## TRY IT
Leave out the pictures, and quote exactly the lines running from the one with "You are a computer-use agent. Image" through the last line of the entries below.
+--
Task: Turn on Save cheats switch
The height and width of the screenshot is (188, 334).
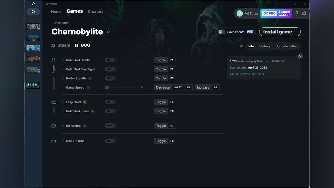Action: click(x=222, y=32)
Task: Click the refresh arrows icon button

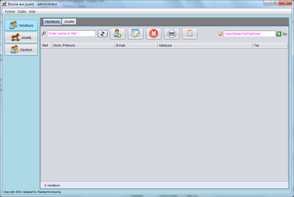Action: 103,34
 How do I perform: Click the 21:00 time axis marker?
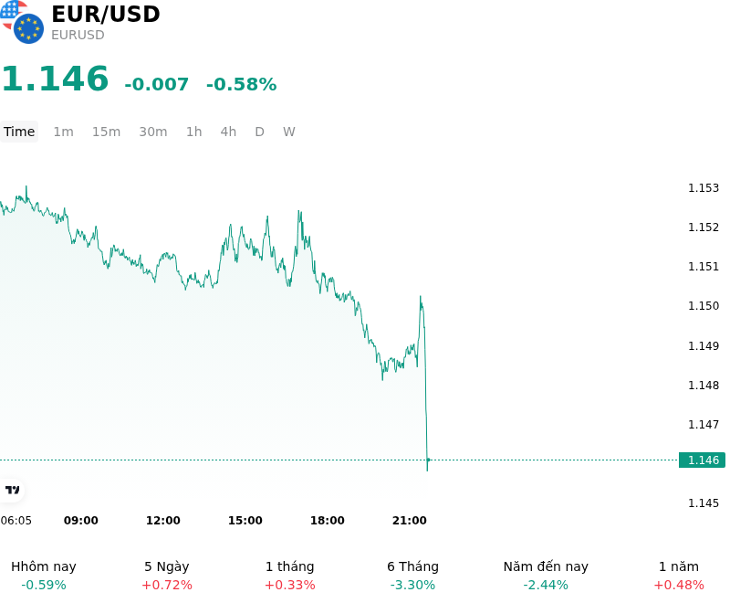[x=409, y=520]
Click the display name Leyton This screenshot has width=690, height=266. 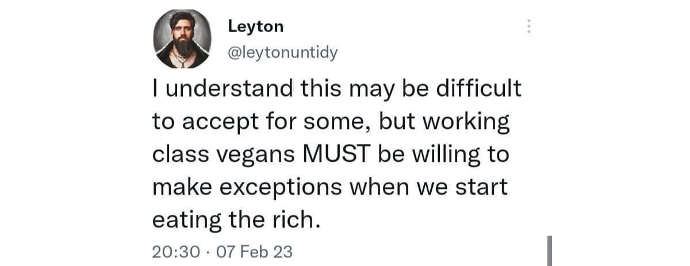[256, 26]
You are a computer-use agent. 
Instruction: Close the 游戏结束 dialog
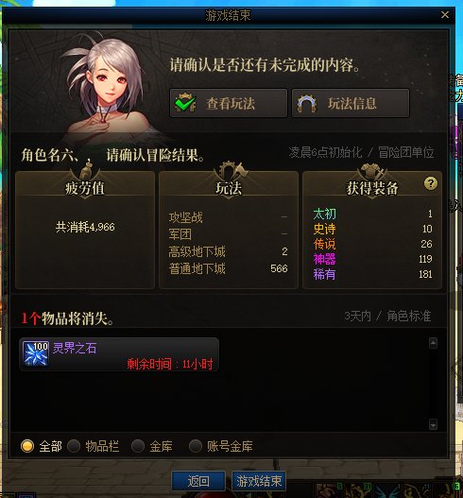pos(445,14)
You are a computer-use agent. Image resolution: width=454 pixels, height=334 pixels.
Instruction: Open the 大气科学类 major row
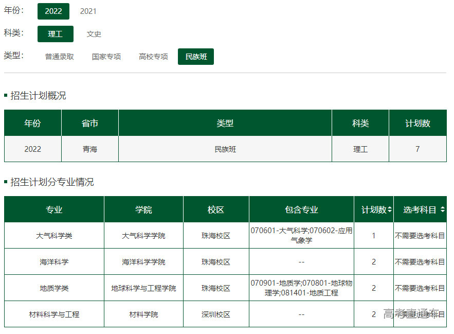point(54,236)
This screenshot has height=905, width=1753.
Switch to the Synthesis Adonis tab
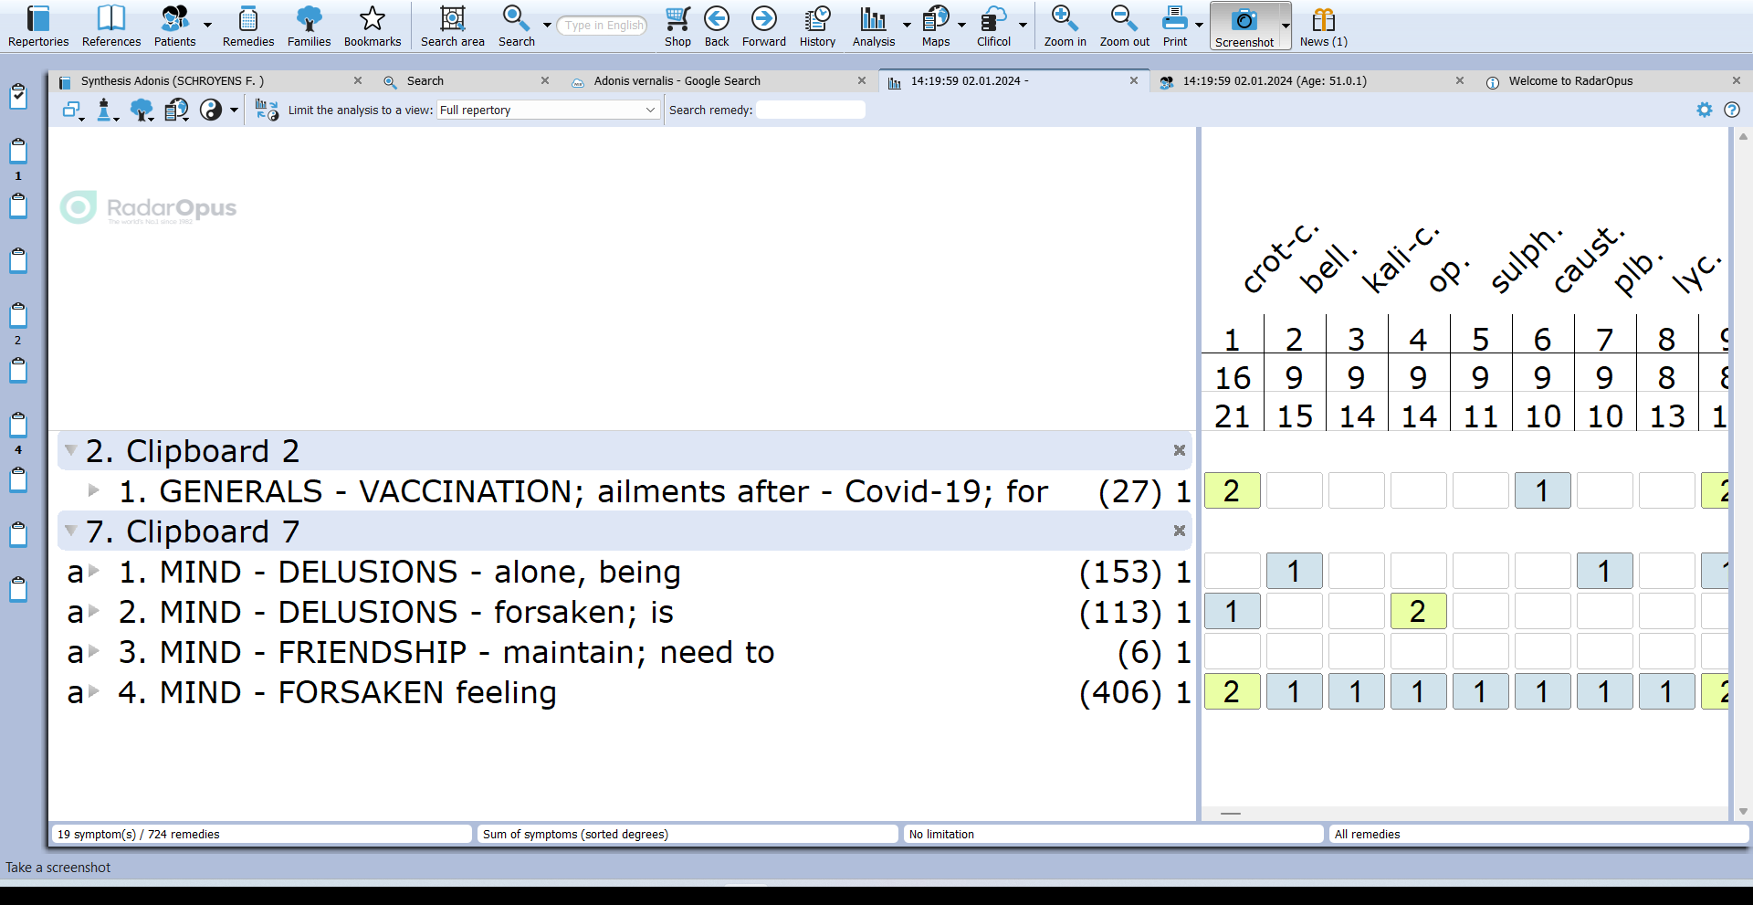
+--
## ANSWER TO THIS TASK
You are a computer-use agent. Image resolution: width=454 pixels, height=334 pixels.
Instruction: Open the 大气科学类 major row
point(54,236)
This screenshot has height=905, width=1753.
Switch to the Synthesis Adonis tab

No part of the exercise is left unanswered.